The average market capitalization of the above 5 stocks was $234M as of the end of November with an average stock price of $8.95/share. (The above mentioned currency amounts are in U.S. dollars. Go here to convert to another currency),

Please note that:

  • Plant & Company Brands (VGANF), Eat Beyond Global (EATBF), Plant Fuel Life (CSE: FUEL),  Modern Plant Based Foods (MDRNF), Nepra Foods (CSE: NPRA) and Tofutti Brands (TOFB), with market capitalizations of less than $100M each, and Beyond Meat (BYND), with a $4.2B market capitalization and price of $70/share and Oatly Group (OTLY), with a $5.0B market cap, are all excluded from the Index as their inclusion would mask the performance of the other plant-based food stocks in the sector.

Action Going Forward

The on-going decline of the plant-based food stocks category may be seen as an opportunity to buy into the category while its components are “on sale”. To that end, you are encouraged to click on the trading symbols of those stocks that are of interest and review their latest financial statements and commentary, check out the company web sites as provided and visit macroaxis.com for detailed financial analyses as to the financial health of each company. A good source of world-wide breaking news on plant-based products can be found at vegconomist.com.

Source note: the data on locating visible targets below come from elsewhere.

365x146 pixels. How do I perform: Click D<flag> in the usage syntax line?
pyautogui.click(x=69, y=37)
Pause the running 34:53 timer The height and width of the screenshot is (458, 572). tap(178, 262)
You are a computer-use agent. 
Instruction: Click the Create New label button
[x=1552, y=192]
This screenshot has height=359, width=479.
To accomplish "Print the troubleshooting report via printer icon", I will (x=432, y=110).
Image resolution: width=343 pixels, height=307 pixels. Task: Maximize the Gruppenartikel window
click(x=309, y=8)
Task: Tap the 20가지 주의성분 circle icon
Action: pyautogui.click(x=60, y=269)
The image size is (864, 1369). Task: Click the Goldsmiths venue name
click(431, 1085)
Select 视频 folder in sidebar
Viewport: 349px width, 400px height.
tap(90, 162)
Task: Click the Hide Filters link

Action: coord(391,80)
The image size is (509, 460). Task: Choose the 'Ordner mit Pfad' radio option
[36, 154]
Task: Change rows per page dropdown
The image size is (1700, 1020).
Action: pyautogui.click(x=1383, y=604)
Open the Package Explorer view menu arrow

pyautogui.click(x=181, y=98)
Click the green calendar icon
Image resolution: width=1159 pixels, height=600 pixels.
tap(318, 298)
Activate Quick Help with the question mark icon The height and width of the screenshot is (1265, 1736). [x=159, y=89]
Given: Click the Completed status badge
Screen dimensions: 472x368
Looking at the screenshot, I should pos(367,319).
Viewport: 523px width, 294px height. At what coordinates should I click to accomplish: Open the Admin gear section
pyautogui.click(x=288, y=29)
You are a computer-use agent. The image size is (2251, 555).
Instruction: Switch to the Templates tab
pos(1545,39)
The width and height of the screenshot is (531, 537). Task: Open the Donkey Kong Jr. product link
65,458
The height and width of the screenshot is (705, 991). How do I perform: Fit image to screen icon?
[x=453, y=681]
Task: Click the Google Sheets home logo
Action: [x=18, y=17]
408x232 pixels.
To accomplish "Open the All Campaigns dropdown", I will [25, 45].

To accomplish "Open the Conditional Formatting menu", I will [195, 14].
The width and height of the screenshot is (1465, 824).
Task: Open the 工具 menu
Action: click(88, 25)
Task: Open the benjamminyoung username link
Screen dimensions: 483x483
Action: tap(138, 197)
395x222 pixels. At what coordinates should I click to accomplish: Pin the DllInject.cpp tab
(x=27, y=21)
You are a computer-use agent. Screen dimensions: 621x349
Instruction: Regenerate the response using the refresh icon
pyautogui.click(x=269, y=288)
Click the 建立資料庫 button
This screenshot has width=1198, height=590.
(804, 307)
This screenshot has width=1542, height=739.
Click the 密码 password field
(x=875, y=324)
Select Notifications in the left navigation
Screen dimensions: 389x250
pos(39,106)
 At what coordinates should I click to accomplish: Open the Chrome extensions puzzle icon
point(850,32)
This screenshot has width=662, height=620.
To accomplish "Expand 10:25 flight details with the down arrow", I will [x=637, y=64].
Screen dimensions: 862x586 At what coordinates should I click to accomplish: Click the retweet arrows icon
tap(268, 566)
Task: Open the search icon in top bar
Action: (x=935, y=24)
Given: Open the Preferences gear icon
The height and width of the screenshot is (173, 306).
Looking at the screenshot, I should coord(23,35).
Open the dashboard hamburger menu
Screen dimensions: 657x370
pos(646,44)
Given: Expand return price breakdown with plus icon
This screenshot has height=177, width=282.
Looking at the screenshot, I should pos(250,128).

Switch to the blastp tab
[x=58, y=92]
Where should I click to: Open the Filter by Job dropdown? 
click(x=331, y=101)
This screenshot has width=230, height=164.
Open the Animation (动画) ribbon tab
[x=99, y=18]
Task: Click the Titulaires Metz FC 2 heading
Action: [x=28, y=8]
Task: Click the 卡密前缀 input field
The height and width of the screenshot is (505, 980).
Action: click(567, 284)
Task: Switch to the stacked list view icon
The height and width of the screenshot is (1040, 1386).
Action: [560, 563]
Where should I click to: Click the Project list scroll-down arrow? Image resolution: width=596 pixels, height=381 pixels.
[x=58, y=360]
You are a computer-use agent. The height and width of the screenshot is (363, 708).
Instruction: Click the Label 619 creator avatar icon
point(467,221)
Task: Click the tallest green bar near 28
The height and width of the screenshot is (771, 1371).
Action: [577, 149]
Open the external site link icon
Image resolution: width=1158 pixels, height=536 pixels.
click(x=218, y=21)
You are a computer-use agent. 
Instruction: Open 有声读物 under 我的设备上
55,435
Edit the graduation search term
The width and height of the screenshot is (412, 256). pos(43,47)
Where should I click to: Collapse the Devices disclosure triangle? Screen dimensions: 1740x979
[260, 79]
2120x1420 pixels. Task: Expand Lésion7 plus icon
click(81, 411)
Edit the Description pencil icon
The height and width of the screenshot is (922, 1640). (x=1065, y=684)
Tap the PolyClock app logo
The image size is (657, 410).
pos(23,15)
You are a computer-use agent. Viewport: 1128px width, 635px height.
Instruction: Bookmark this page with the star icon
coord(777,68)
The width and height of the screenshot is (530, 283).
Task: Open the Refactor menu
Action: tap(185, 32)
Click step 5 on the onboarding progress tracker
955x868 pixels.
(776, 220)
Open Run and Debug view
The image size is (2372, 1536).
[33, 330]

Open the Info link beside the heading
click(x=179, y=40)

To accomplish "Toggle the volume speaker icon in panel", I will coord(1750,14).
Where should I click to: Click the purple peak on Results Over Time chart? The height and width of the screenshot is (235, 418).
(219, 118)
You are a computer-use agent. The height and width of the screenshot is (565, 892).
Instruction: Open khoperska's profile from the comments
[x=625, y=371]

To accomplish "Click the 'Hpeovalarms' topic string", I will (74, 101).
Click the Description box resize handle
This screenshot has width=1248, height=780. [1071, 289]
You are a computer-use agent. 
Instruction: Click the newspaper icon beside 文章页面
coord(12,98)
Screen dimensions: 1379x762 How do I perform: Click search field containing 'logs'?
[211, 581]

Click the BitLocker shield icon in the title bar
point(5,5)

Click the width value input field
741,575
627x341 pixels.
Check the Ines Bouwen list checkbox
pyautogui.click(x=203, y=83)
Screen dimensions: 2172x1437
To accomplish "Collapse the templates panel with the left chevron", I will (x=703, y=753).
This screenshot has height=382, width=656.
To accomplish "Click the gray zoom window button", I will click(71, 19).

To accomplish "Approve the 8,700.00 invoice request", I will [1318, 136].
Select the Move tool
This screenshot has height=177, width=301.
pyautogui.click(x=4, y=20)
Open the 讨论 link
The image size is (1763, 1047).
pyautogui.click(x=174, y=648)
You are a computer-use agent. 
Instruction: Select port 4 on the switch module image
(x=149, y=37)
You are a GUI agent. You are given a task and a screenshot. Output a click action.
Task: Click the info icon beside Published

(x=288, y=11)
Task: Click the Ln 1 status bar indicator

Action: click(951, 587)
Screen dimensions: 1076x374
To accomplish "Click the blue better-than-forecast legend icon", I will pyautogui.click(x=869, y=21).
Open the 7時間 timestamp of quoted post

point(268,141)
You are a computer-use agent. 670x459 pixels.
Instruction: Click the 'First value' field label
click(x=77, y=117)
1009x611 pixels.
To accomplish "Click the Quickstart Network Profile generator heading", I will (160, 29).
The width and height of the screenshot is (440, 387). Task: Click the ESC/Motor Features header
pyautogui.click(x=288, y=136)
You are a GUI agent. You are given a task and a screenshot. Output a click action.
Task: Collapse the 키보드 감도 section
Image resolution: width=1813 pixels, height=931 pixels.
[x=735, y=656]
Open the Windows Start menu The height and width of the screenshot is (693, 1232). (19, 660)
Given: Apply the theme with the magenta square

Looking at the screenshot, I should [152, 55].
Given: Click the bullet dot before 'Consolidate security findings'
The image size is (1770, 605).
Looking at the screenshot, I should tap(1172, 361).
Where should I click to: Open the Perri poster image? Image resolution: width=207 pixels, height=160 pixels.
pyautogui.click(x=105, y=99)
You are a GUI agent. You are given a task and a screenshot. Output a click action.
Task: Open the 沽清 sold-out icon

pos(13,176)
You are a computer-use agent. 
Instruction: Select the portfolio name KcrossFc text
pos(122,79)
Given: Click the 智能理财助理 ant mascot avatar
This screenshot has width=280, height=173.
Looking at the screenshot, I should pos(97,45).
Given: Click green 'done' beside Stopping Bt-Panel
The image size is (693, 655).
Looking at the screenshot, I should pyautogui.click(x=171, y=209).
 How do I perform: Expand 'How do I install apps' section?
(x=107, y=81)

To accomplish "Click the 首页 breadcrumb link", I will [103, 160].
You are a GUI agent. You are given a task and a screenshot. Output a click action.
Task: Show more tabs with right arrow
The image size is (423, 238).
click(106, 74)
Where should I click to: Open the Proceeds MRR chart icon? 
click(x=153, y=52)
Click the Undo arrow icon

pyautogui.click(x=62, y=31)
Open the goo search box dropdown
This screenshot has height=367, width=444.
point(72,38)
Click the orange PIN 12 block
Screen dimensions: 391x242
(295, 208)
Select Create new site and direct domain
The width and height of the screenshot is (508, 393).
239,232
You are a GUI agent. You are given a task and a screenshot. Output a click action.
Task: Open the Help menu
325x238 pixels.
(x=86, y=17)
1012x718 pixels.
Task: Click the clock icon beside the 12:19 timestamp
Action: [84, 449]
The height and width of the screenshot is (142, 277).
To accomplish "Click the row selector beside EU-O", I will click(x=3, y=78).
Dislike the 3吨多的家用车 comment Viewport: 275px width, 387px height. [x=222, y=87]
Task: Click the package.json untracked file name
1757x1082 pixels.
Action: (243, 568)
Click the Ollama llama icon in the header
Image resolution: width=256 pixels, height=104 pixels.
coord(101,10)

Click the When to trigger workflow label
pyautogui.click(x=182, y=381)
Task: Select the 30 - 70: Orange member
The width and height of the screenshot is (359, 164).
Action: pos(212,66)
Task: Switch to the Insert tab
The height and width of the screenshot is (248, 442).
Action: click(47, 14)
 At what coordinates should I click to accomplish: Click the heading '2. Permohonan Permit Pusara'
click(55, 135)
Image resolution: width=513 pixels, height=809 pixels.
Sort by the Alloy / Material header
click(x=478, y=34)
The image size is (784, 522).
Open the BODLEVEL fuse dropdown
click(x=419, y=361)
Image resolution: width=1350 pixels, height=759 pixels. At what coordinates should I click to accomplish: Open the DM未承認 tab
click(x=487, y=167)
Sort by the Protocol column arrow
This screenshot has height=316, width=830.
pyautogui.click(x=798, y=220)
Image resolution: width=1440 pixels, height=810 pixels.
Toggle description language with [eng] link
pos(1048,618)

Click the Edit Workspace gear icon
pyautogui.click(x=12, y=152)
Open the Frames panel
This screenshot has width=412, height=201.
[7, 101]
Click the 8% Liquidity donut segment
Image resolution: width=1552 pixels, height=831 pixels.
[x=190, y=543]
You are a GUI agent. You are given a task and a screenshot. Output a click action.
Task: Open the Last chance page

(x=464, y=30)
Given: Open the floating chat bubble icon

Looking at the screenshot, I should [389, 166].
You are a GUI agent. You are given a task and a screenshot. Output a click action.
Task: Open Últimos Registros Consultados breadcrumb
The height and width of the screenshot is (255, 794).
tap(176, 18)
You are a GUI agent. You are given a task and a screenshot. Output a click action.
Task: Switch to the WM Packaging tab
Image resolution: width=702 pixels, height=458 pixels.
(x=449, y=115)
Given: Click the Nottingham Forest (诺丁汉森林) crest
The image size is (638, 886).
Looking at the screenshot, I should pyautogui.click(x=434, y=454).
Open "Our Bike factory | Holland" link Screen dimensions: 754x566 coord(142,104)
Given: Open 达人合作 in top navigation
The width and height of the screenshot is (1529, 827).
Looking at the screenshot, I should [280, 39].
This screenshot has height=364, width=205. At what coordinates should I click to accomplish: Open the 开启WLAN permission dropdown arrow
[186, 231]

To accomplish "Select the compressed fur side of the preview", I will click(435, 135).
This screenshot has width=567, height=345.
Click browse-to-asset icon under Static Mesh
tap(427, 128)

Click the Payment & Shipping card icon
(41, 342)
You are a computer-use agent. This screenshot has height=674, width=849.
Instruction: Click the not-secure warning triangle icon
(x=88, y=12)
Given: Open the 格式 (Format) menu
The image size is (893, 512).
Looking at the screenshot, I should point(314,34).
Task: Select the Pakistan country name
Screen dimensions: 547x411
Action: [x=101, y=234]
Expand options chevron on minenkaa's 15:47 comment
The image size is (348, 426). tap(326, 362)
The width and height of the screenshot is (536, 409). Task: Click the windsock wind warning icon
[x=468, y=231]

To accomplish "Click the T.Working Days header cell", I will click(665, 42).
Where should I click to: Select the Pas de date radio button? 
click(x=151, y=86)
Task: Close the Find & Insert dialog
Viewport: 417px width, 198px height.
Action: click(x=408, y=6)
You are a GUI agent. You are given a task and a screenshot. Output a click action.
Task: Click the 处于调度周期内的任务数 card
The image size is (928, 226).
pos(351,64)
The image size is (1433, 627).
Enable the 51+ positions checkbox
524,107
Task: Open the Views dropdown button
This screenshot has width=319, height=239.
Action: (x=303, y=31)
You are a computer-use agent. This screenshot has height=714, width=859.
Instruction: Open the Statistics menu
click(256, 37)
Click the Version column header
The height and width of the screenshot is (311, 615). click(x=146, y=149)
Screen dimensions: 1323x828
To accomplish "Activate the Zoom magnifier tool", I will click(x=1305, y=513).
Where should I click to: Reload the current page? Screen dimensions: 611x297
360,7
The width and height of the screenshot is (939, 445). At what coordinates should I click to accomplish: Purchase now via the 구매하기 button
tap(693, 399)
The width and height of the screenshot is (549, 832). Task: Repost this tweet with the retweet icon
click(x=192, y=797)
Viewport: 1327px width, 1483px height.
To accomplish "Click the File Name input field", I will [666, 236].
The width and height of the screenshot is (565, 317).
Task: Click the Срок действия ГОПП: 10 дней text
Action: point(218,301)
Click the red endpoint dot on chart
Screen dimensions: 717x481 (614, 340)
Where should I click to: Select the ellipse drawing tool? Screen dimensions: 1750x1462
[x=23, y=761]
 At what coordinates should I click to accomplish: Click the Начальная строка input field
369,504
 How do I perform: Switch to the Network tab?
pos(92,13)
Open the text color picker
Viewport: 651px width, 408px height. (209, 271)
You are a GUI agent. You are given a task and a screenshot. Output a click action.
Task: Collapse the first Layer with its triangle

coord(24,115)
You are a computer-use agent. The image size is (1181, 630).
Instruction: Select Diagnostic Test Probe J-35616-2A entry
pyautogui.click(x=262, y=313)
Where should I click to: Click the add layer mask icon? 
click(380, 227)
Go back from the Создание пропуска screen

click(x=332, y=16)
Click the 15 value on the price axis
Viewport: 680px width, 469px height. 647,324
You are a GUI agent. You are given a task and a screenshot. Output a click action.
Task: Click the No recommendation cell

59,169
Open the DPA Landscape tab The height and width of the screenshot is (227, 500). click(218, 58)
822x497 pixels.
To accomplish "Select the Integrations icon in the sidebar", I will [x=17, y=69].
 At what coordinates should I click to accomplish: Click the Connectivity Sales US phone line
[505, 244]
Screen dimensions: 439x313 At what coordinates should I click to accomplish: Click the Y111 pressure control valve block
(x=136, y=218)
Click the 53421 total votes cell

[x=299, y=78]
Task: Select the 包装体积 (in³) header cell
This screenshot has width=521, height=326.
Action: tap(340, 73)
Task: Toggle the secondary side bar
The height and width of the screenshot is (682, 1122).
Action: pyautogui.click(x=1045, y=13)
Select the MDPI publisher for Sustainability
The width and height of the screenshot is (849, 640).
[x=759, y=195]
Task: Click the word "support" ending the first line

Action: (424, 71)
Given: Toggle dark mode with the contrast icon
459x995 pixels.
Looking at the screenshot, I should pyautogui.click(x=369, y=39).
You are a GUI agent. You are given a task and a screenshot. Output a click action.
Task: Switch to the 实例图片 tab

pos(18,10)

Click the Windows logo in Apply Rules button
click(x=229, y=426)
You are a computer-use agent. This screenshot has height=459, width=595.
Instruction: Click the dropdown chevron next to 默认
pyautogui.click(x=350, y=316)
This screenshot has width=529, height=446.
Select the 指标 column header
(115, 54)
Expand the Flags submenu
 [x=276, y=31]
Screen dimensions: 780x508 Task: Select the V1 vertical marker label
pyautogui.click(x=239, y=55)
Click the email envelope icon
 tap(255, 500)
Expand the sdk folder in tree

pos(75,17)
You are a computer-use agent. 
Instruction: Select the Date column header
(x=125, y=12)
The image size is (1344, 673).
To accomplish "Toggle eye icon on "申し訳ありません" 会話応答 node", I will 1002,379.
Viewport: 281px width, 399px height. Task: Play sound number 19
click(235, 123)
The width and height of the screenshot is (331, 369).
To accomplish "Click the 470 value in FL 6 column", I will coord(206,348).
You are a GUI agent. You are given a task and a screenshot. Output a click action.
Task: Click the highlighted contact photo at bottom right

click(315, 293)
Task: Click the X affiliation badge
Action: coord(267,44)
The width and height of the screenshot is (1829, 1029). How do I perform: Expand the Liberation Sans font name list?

The 5 pure-play stocks in the munKNEE Pure-Play Plant-Based Food Stocks Index are just that, pure, and focused almost exclusively on the research, development, sales, distribution, and marketing of vegan food products and, as such, the Index reflects the true health of the plant-based food sector in the U.S. and Canada.

2 comments

  1. One wonders if consumers don’t know–on some level–that “plant-based” is rebranded vegetarianism/veganism,
    and question the nutritional values of laboratory-processed chemicals. Several months ago I brought home a pack of expensive non-dairy cheese which it tossed in the kitchen garbage after I read that the ingredients consisted of starch, fat, and dyes devoid of any nutrition whatsoever. I’m not suggesting that all plant-based
    foods are nutritionally deficient, but consumers need to be aware that human bodies are part of Nature and require real nutrition. “Plant-based” seems to have grown out of “green” ideology, but “green” is not necessarily “natural,” and is no substitute for the nutrition that body chemistry converts from natural foodstuff.